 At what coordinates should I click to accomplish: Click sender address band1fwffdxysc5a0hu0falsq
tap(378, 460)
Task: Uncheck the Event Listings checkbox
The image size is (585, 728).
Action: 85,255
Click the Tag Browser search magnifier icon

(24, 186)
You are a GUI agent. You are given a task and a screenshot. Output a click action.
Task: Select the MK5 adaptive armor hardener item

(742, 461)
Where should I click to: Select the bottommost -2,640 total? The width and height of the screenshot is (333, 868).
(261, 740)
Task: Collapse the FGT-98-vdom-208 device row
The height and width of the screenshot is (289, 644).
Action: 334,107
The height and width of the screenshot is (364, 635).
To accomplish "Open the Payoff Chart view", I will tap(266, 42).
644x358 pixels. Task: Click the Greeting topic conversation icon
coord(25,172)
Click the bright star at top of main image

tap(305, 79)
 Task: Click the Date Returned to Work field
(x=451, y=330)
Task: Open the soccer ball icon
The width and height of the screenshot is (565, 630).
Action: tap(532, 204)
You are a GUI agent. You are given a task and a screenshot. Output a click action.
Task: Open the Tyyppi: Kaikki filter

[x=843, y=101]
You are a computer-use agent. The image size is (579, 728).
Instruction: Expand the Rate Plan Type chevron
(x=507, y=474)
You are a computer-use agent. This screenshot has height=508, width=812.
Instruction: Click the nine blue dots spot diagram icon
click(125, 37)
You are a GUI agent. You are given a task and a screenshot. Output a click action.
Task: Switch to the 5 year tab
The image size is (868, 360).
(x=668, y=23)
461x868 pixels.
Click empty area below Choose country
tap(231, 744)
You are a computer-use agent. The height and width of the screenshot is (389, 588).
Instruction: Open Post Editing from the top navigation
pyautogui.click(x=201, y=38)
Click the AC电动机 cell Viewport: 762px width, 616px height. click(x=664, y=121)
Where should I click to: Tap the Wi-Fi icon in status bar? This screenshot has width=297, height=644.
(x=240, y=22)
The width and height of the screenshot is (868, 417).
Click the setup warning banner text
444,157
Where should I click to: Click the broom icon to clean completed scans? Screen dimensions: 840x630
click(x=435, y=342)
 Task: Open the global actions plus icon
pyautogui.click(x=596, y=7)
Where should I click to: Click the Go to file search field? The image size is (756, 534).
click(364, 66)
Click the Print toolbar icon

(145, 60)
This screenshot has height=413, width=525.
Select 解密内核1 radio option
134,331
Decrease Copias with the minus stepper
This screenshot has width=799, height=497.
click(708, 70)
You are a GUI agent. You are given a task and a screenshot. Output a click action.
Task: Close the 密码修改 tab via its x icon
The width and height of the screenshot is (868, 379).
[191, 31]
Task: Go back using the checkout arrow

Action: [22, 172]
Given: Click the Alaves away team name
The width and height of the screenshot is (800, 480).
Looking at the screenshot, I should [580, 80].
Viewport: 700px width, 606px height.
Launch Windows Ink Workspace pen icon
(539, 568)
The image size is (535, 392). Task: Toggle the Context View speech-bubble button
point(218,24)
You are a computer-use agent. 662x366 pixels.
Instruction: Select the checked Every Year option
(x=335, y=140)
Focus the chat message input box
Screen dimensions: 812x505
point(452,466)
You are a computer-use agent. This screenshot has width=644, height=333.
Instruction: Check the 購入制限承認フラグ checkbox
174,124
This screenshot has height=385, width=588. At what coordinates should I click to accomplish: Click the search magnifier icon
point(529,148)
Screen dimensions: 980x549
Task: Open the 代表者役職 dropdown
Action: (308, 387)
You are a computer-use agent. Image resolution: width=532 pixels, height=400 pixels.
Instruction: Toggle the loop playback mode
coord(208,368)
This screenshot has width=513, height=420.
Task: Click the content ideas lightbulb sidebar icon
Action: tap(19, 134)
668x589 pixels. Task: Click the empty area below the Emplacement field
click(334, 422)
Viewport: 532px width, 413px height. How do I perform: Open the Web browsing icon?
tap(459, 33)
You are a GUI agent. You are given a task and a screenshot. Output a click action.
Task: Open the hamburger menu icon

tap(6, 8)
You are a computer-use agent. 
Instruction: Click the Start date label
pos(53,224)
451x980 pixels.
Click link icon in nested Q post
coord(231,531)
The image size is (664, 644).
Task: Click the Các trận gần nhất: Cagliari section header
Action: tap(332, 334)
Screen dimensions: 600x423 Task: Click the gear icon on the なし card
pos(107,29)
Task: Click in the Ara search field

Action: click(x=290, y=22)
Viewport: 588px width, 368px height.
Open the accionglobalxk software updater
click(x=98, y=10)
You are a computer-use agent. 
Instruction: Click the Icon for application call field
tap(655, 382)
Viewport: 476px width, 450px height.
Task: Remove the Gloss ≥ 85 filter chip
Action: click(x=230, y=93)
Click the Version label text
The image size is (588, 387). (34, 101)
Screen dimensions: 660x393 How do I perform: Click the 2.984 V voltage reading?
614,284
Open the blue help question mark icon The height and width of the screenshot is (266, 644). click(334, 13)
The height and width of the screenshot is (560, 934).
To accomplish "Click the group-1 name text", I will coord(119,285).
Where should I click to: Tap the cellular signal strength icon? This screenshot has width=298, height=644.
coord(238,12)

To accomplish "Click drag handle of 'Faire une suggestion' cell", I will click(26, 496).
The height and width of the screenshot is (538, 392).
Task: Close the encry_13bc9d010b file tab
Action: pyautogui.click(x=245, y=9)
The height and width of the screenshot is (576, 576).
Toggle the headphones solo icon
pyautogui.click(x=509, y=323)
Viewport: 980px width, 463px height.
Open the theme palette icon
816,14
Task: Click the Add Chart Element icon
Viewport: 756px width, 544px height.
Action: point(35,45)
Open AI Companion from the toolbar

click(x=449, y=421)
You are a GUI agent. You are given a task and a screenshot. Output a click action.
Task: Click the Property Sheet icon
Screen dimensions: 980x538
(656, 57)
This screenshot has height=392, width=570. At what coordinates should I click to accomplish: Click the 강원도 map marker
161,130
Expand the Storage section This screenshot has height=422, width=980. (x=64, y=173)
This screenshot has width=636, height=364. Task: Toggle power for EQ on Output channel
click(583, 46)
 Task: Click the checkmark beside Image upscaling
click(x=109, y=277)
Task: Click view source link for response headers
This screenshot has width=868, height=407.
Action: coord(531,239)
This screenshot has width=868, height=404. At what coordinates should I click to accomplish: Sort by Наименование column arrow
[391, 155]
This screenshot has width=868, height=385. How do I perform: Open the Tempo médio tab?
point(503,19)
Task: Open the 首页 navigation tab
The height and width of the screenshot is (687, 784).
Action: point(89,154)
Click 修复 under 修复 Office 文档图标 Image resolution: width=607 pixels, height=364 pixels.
========
- _INSTRUCTIONS FOR THE TASK_
State the number of lines above that include "resolution", and nothing further.

- _EXERCISE RESPONSE_
2